▶ _TASK TO COMPLETE_
From the first line of the listing, copy each line exactly until you have included the line with "Click the OnBrick title text in title bar"; leave out the pictures.

▶ _DATA TO USE_
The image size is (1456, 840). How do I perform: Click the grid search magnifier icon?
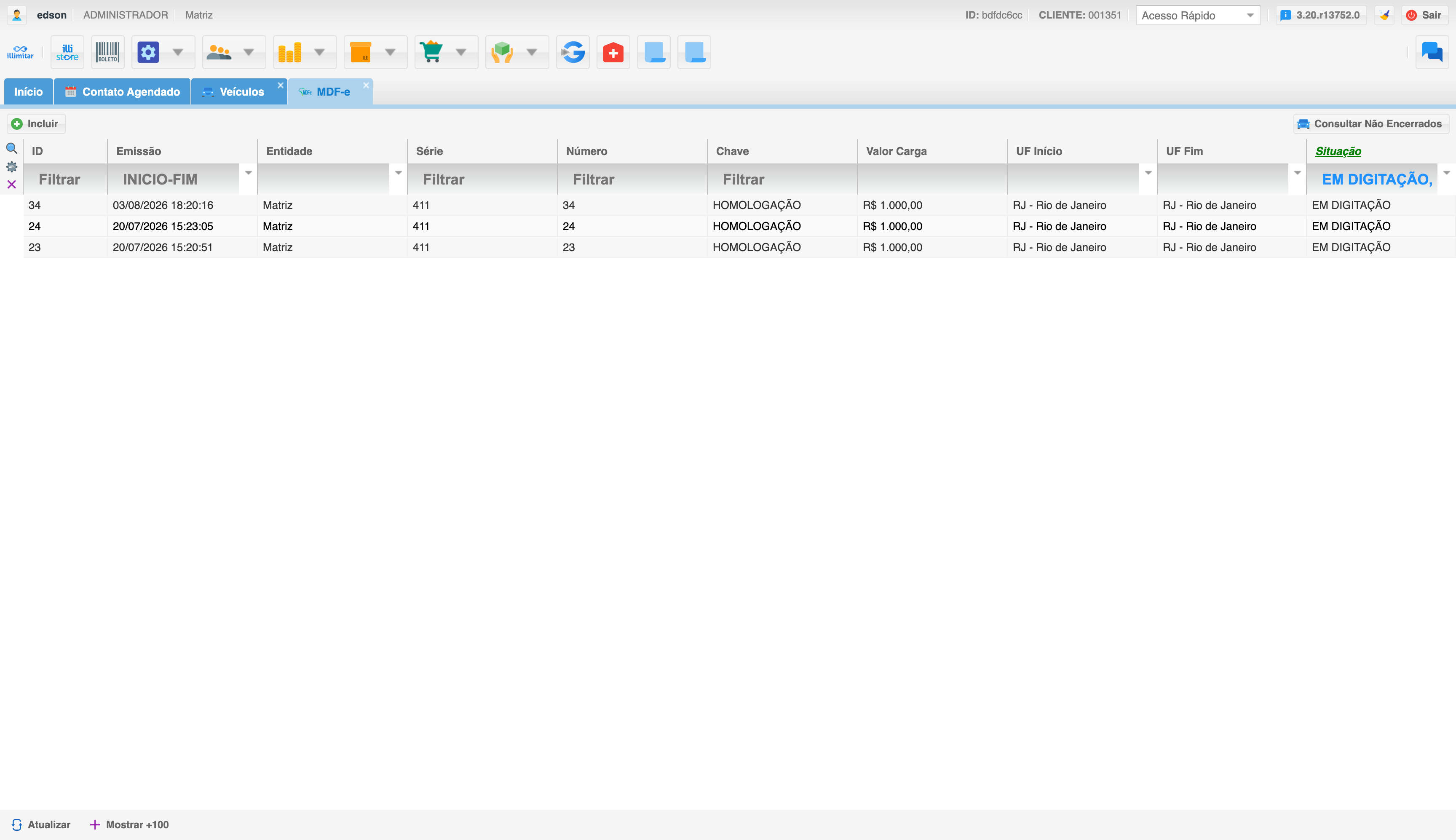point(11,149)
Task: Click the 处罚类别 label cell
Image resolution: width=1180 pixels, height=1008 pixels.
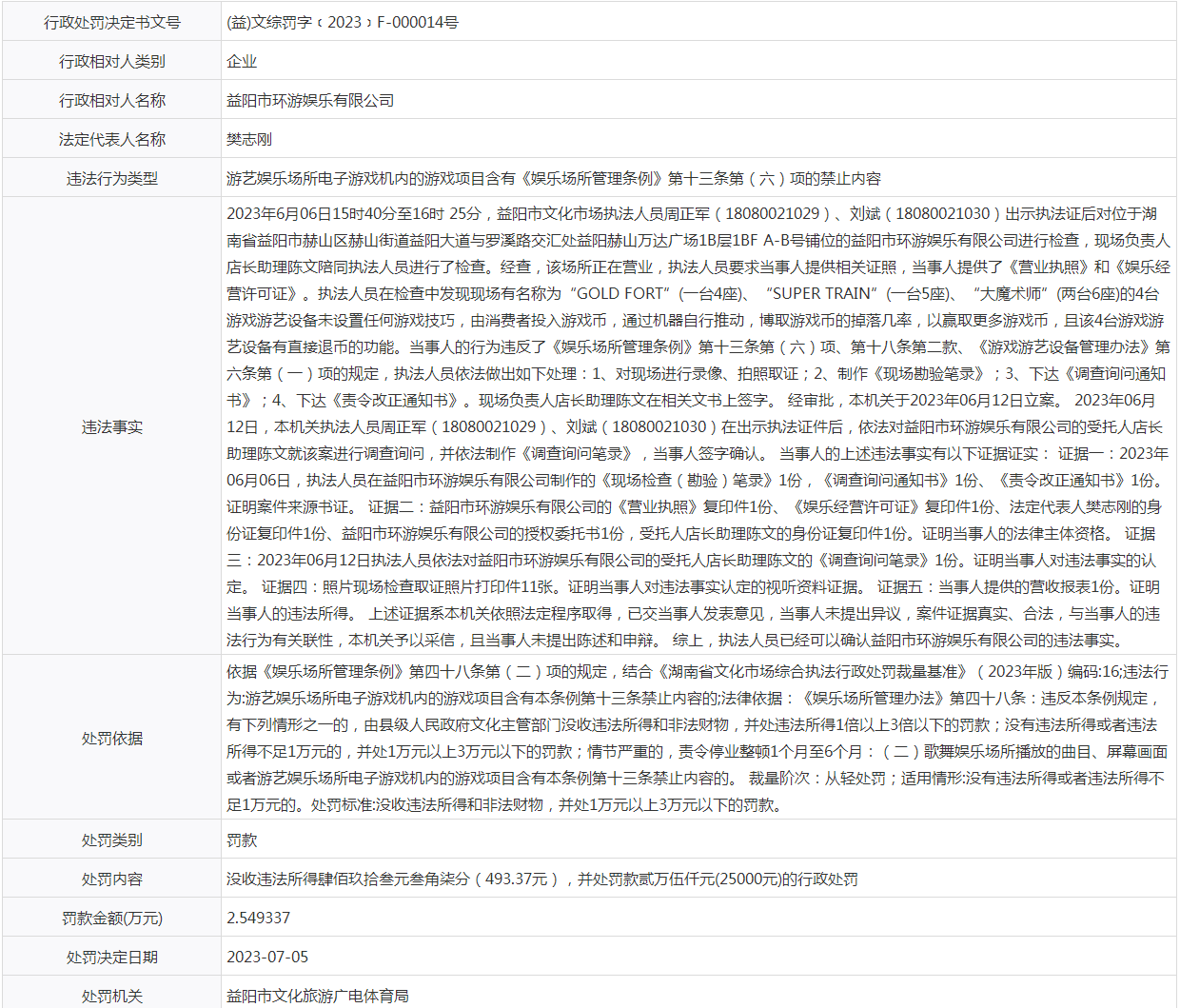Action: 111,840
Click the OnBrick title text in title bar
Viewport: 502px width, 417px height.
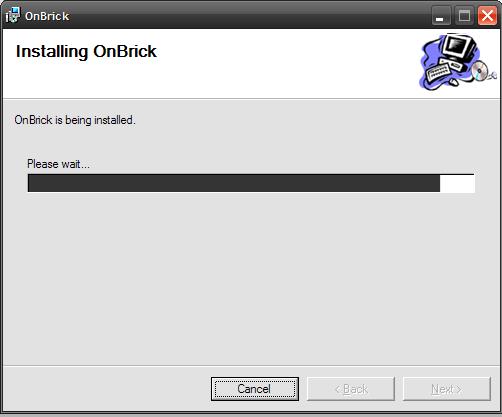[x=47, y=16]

▶ _WRITTEN REPLY_
The image size is (1456, 840). How do I perform: Click the grid search magnifier icon?
point(11,149)
Task: Click the 处罚类别 label cell
Image resolution: width=1180 pixels, height=1008 pixels.
Action: 111,840
Click the OnBrick title text in title bar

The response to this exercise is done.